Covolutional Neural Networks (CNNs)
This is my follow up to the second half of Lesson 8: Practical Deep Learning for Coders 2022 in which Jeremy demonstrates the inner workings of a Convolutional Neural Network (CNN) using Excel. In the video, which draws heavily on Deep Learning for Coders with Fastai and PyTorch: AI Applications Without a PhD : Chapter 13, Jeremy walks through the CNN architecture for a handwritten digit 7 in CSV format taken from the MNIST dataset. To consolidate my understanding I replicated the same process for a sample handwritten digit 3.
The Magic of Convolutions
I downloaded the MNIST dataset in csv format from here. Each row of the CSV file has 785 columns, the first column specifies which of the ten handwritten digits is represented (between 0 and 9). The remaining 784 columns contain values which lie on the scale 0 (white) to 255 (black). Why 0 to 255 you may ask? Well, it has to do with computer memory. The number 255 is written as 11111111
in binary form which is 8 bits. In our case we have a grayscale (or 1 channel image) so each pixel takes up 8 bits. Note that a colour image is most commonly represented by 3 channels (Reg, Green, Blue) in which case each pixel requires 24 bits.
To see the digit visually we first have to re-arrange the 784 values into a 28 x 28 square, and then use conditional formatting to match the scale - darker for large values, lighter for low values:
One of the most powerful tools that machine learning practitioners have at their disposal is feature engineering. A feature is a transformation of the data which is designed to make it easier to model.
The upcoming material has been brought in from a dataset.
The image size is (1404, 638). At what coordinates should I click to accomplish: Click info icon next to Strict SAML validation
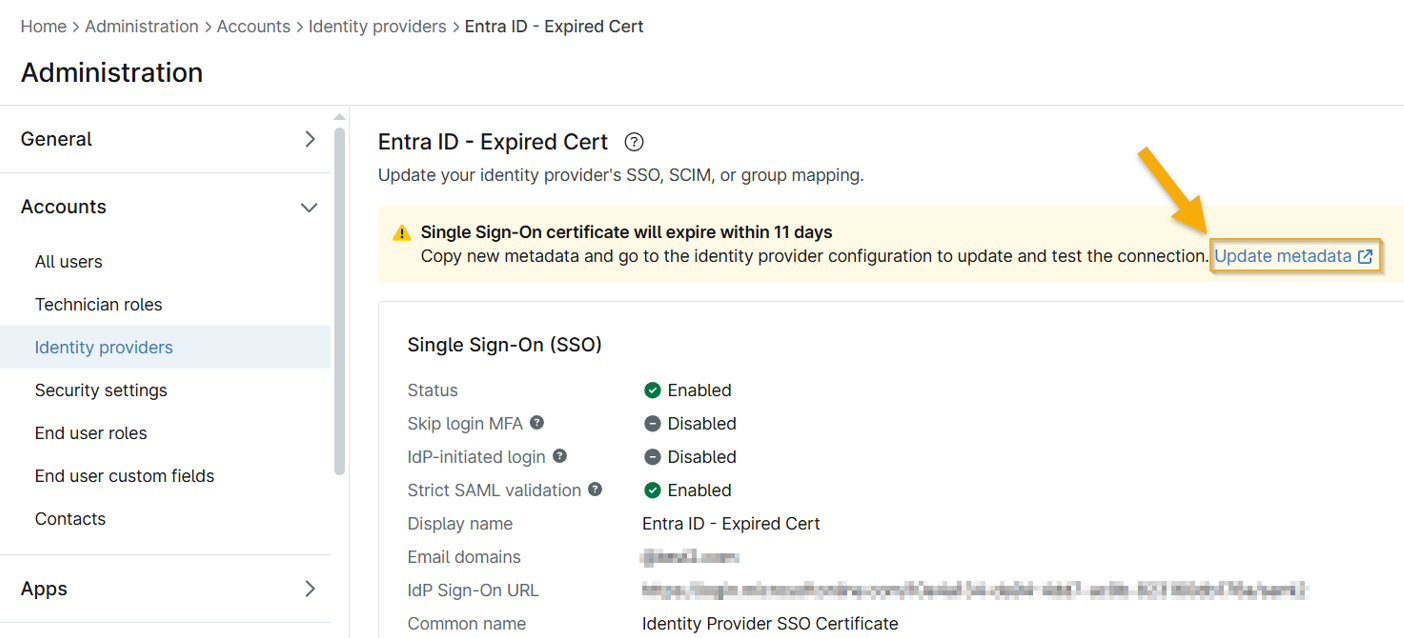coord(595,490)
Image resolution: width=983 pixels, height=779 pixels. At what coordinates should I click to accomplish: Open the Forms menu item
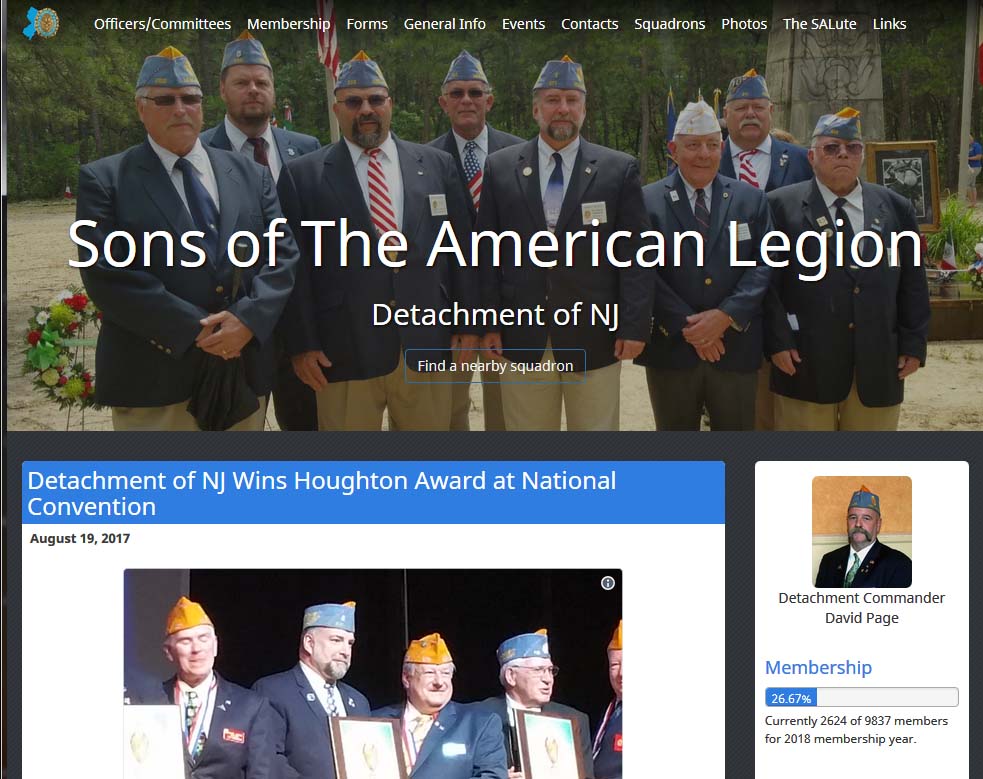pyautogui.click(x=367, y=24)
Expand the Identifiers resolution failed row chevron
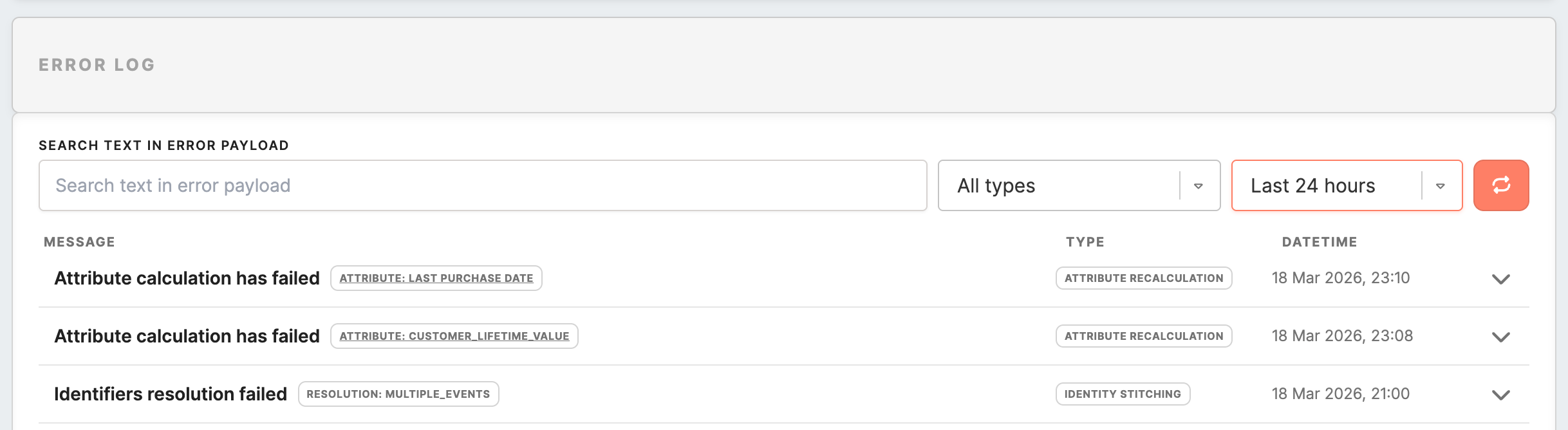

In the context of an image, a feature is a visually distinctive attribute. For example, the number 7 is characterized by a horizontal edge near the top of the digit, and a top-right to bottom-left diagonal edge underneath that. On the other hand, the number 3
is characterized by a diagonal edge in one direction at the top left and bottom right of the digit, the opposite diagonal at the bottom left and top right, horizontal edges at the middle, top, and bottom, and so forth. So what if we could extract information about where the edges occur in each image, and then use that information as our features, instead of raw pixels?
It turns out that finding the edges in an image is a very common task in computer vision, and is surprisingly straightforward. To do it, we use something called a convolution. A convolution requires nothing more than multiplication, and addition—two operations that are responsible for the vast majority of work that we will see in every single deep learning model.
How it used to look like
The underlying concept of CNNs has not changed although there have been architecture modifications. First, let’s look at a traditional CNN - how they generally used to be constructed. A convolution applies a kernel
across an image. A kernel is a little matrix, such as the 3×3 matrix in the top right of the image below:
We can think of a convolution as a sliding window of little mini dot products of these 3 x 3 matrices or kernels
. Note that they don’t have to be of size 3 x 3. We randomly initalize these kernels and then use Stochastic Gradient Descent(SGD) to optimize these parameters. We can repeat the same idea as we add layers.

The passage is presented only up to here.